Solve the equation: (x² - 3x + 1)^(2x² + x - 6) = 1

Steps to Solve

1. Identify cases where the equation holds true. The equation $a^b = 1$ is true in three scenarios:

   • $a = 1$ (base is 1)
   • $b = 0$ and $a \ne 0$ (exponent is 0)
   • $a = -1$ and $b$ is an even integer (base is -1 and exponent is even)

2. Solve for when the base equals 1. Set the base equal to 1 and solve for x: $x^2 - 3x + 1 = 1$ $x^2 - 3x = 0$ $x(x - 3) = 0$ $x = 0$ or $x = 3$

3. Solve for when the exponent equals 0. Set the exponent equal to 0 and solve for x: $2x^2 + x - 6 = 0$ $(2x - 3)(x + 2) = 0$ $x = \frac{3}{2}$ or $x = -2$ Check that the base is not 0 for these values of x: If $x = \frac{3}{2}$, the base is $(\frac{3}{2})^2 - 3(\frac{3}{2}) + 1 = \frac{9}{4} - \frac{9}{2} + 1 = \frac{9 - 18 + 4}{4} = -\frac{5}{4} \ne 0$ If $x = -2$, the base is $(-2)^2 - 3(-2) + 1 = 4 + 6 + 1 = 11 \ne 0$ Thus, $x = \frac{3}{2}$ and $x = -2$ are valid solutions.
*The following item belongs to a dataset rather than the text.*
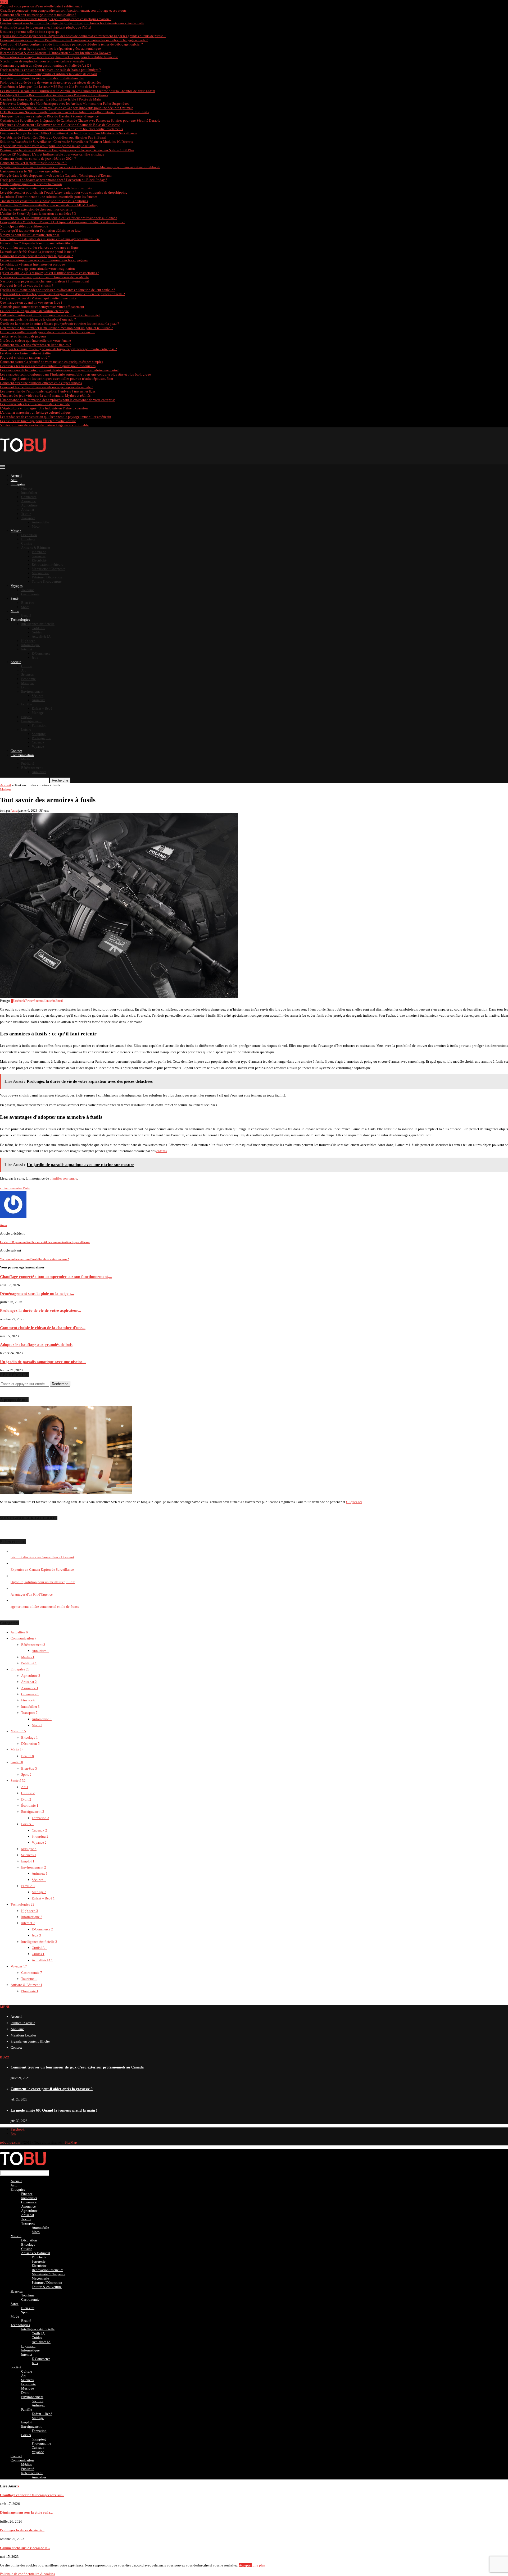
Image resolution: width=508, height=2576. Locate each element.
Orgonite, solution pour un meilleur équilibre (43, 1582)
4. Solve for when the base equals -1 and exponent is even. Set the base equal to -1 and solve for x: $x^2 - 3x + 1 = -1$ $x^2 - 3x + 2 = 0$ $(x - 1)(x - 2) = 0$ $x = 1$ or $x = 2$ Now check if the exponent is even for these values: If $x = 1$, the exponent is $2(1)^2 + 1 - 6 = 2 + 1 - 6 = -3$, which is odd, so $x = 1$ is not a solution. If $x = 2$, the exponent is $2(2)^2 + 2 - 6 = 8 + 2 - 6 = 4$, which is even, so $x = 2$ is a valid solution.

5. List all solutions. The solutions are $x = 0, 3, \frac{3}{2}, -2, 2$.